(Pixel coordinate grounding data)
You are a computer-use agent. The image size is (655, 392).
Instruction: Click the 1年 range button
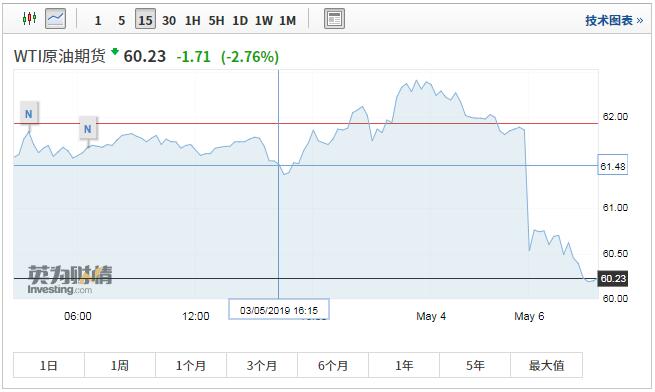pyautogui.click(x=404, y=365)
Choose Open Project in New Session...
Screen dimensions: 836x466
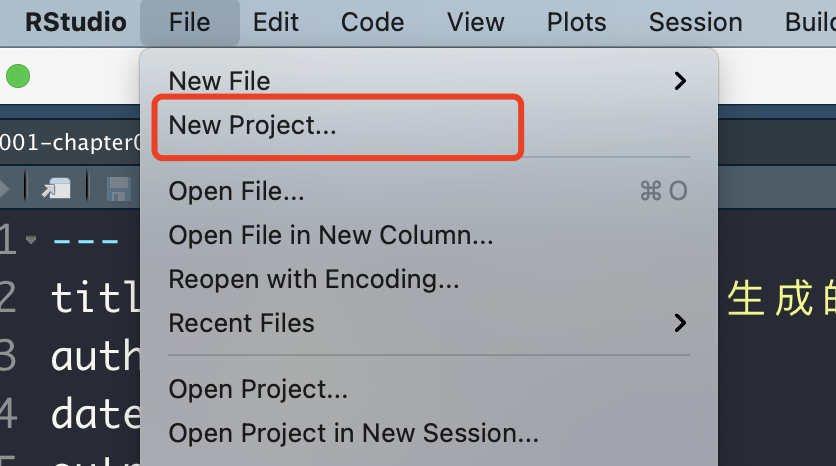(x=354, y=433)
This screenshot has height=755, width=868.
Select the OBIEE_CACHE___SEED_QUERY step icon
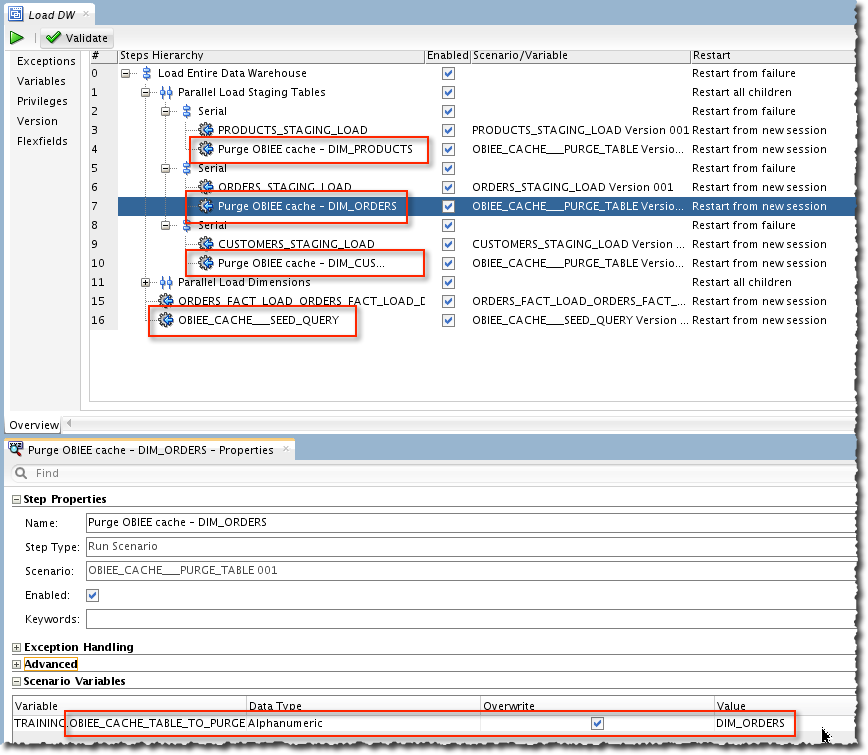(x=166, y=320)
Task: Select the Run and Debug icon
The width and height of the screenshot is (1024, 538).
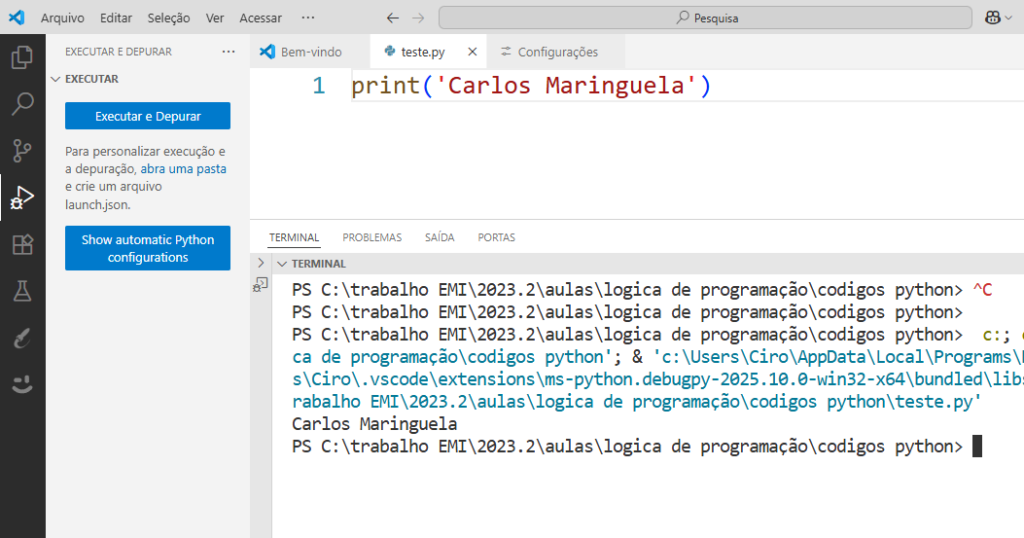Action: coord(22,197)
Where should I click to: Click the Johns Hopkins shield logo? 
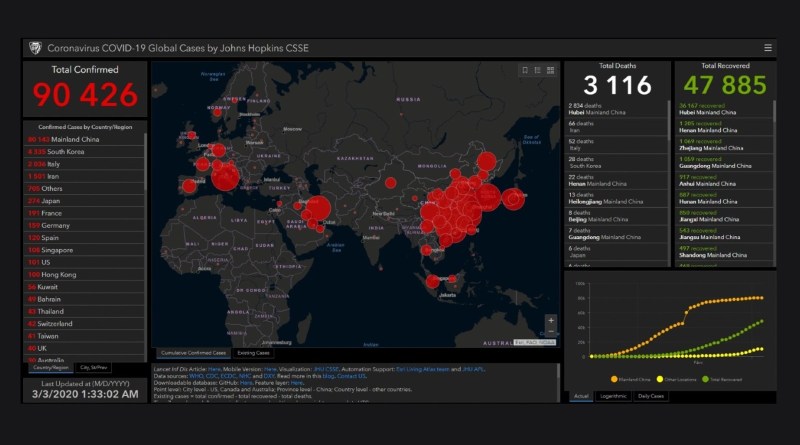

→ Brief: A faithful, complete copy of the entries is required, without the pictures.

→ Solution for this problem:
You are a computer-use agent. The image size is (655, 392).
Instruction: Click the 1年 range button
pyautogui.click(x=404, y=365)
Choose Open Project in New Session...
Screen dimensions: 836x466
(x=354, y=433)
This screenshot has height=755, width=868.
Select the OBIEE_CACHE___SEED_QUERY step icon
(x=166, y=320)
Task: Select the Run and Debug icon
The width and height of the screenshot is (1024, 538).
Action: coord(22,197)
Where should I click to: Click the Johns Hopkins shield logo? 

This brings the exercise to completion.